Earning a salary is not as simple as being paid the agreed amount offered by your employer at the end of the month. The reality many young people are quickly made aware of, is that there are a number of deductions made against their income.

But do they understand it?

According to the Basic Conditions of Employment Act (75 of 1997), funds may only be deducted from your salary if an agreement to do so has been signed and if your employer is legally allowed to do so.

Herman Lombard, founder and executive director at financial services provider African Unity, advises that you should regularly check your payslips to ensure that no unauthorised deductions are made.

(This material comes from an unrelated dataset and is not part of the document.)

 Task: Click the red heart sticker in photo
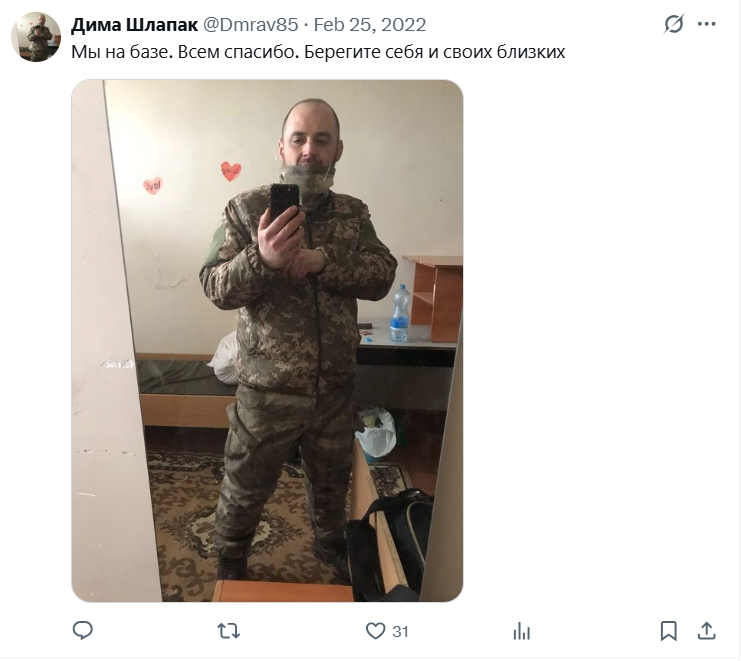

“The usual compulsory deductions include tax and Unemployment Insurance Fund (UIF) contributions,” he explains.

“Pensions and medical aid contributions may also be included, as per your agreement with your company,” he says.

“Other deductions, which would be considered voluntary could include loans from your employer, donations towards a particular cause or even membership fees to the union you may belong to.”

Another deduction to be aware of is a garnishee, more formally known as an emoluments attachment order (EAO).

This is usually issued through the courts by a creditor to the employer, demanding that the employer deduct money from an employee’s salary or wage to pay debt.

In July 2017, the Courts of Law Amendment Act (7 of 2017) was signed into effect, so there is now a limit to the total amount that can be deducted from your salary, which is no more than 25% from your salary or wage.

What is the difference between a salary and a wage?

Your wage is based on the number of hours worked, at an hourly rate. It is likely that you would be paid on a weekly basis. If you earn a monthly salary, your gross salary is the amount of money you earn before deductions and any bonuses and benefits which may be added. Your net salary is the amount you receive after tax.

UIF and PAYE

Payments from your earnings which your employer is responsible for deducting, by law, are UIF (unemployment insurance fund) and PAYE (pay as you earn). If you lose your job, go on maternity leave or become ill, you will be able to draw from the UIF which will offer short-term financial relief. Should you die, it will also provide some financial relief to your dependents. Both you and your employer contribute to this fund.

It is important to check tax and unemployment insurance deductions. You should also ensure that these deductions have been paid over to SARS and the Department of Labour, respectively, by looking at the IRP5 certificate issued at the end of a tax year.

Remember, you will be held liable along with your employer, if your taxes are not paid. You don’t want to risk not being able to claim UIF at a time when you need it most.

If your employer contributes towards a medical aid, a pension fund, income protection and a retirement annuity (RA), and these costs are deducted from your earnings, it will be taken into account when your PAYE amount is calculated. Funds paid toward a retirement annuity are deducted from your taxable income. As benefit, no tax is paid on RA investment returns.

Submitting tax returns

SARS states that the income amount above which individuals must pay tax for the period of 1 March 2018 – 28 February 2019 stands at R78 150 for income earners younger than 65 years of age.

Taxpayers do not need to submit an income tax return if their total employment income for the year before tax is not more than R500 000, they receive an income from just one employer for the full tax year, have no other form of income or other tax-related deductions to claim for.

In addition to understanding their payslips, Lombard urges young people to start planning and saving from the time they start working.

“It should be one of your top priorities at the beginning of your career. You should commit to save 20% of your salary each month that can go into a savings account or towards an investment.

He also advises being wise when it comes to choosing a bank and savings account.

“Part of planning involves doing your homework and finding out which bank has the lowest bank charges and best interest rate on savings,” he adds.

“Believe it or not, you will feel the difference in your pocket if paying high rates every month. This is money that could be saved or invested, so work smart,” he concludes.